Livia Bitton-Jackson
28 febbraio1930 a Šamorín (Slovacchia)
Detenuta del lager Dachau: 1944–1945
Livia Bitton-Jackson nasce nel 1930 con il nome Elvira Friedmann a Šamorín. Quando le truppe ungheresi occupano la città cecoslovacca nel 1938, la famiglia ebraica deve affrontare una crescente discriminazione. Dopo l’invasione tedesca dell’Ungheria nel marzo 1944 è obbligata a trasferirsi nel ghetto Nagymagyar.
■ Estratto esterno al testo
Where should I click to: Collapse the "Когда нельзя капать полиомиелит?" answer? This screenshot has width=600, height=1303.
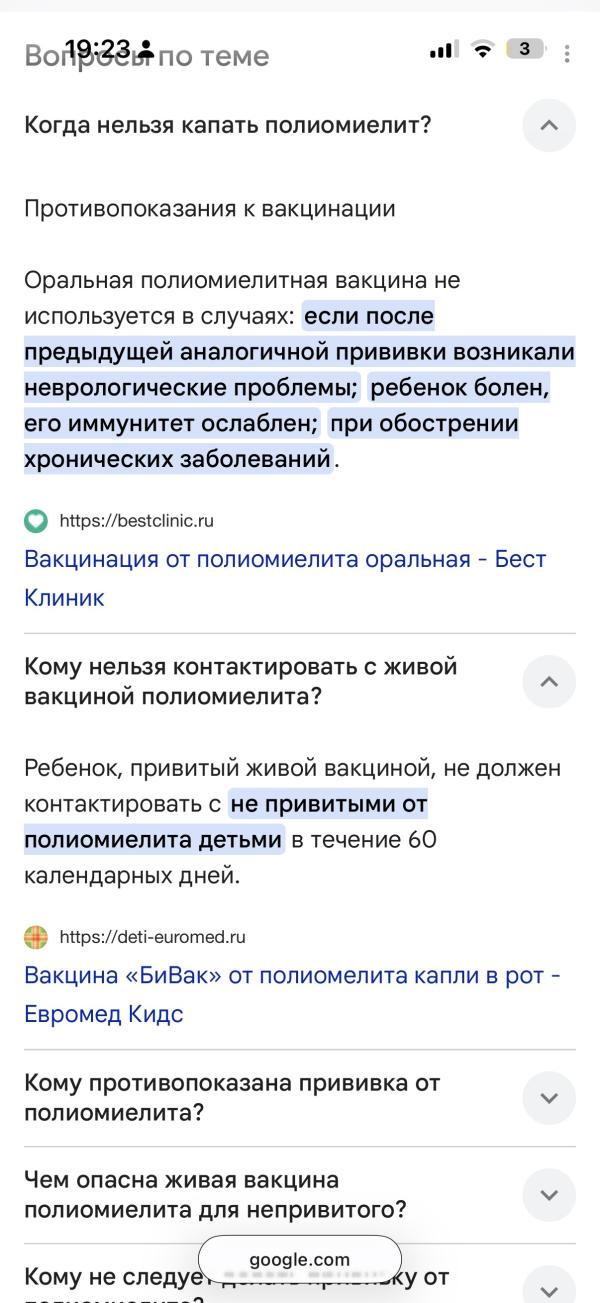point(549,126)
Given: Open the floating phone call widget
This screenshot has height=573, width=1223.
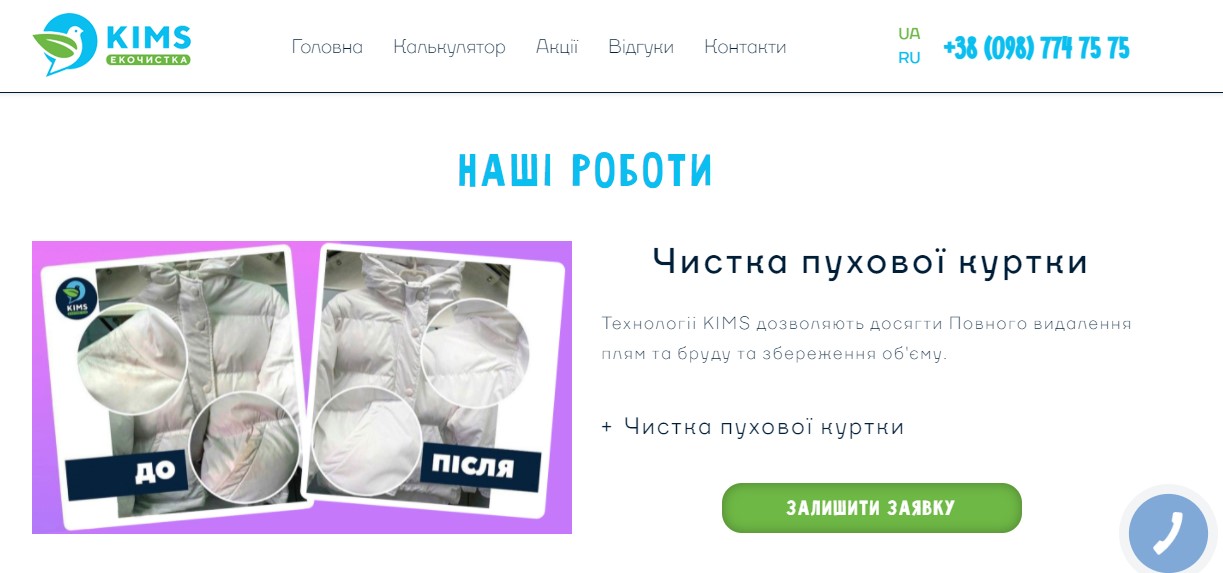Looking at the screenshot, I should tap(1168, 532).
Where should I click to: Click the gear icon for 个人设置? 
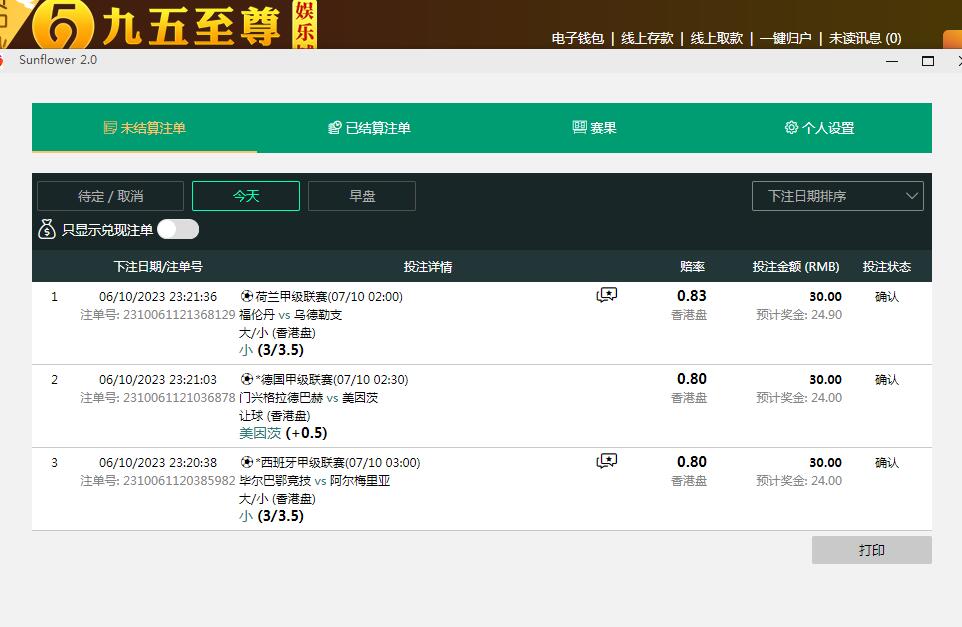[791, 128]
Poco dopo il padre viene deportato nel campo di lavoro Komárom e Livia Bitton-Jackson, invece, viene deportata con altri membri della famiglia ad Auschwitz, da dove le SS la trasferiscono, insieme a sua madre, nel campo di Płaszów, dove sono costrette a lavori forzati molto pesanti; da qui entrambe vengono trasferite nell’autunno del 1944 attraverso Auschwitz nel campo secondario di Dachau: Augsburg-Kriegshaber, luogo di lavoro forzato per la produzione dell’aviazione militare. All’avvicinarsi degli Alleati, le SS trasportano madre e figlia nel cosiddetto lager forestale vicino a Mühldorf all’inizio dell’aprile 1945. Insieme al fratello, anch’egli deportato lì, vengono mandati senza cibo e senza bevande su un mezzo di trasporto di evacuazione che sarà liberato dalle truppe statunitense alla fine del mese a Seeshaupt sul lago di Starnberg. Tornata nella sua città natale Liva Bitton-Jackson viene a sapere della morte del padre nel lager di Bergen-Belsen. Con sua madre segue il fratello a New York nel 1951. Dopo aver conseguito il dottorato di ricerca in cultura ebraica e storia ebrea Livia Bitton-Jackson lavora come professoressa universitaria. Nel 1977 emigra in Israele. Con la pubblicazione del libro “I have lived a Thousand Years” (Ho vissuto 1.000 anni), in cui racconta la storia della sua persecuzione nazista, si rivolge in particolar modo ai giovani.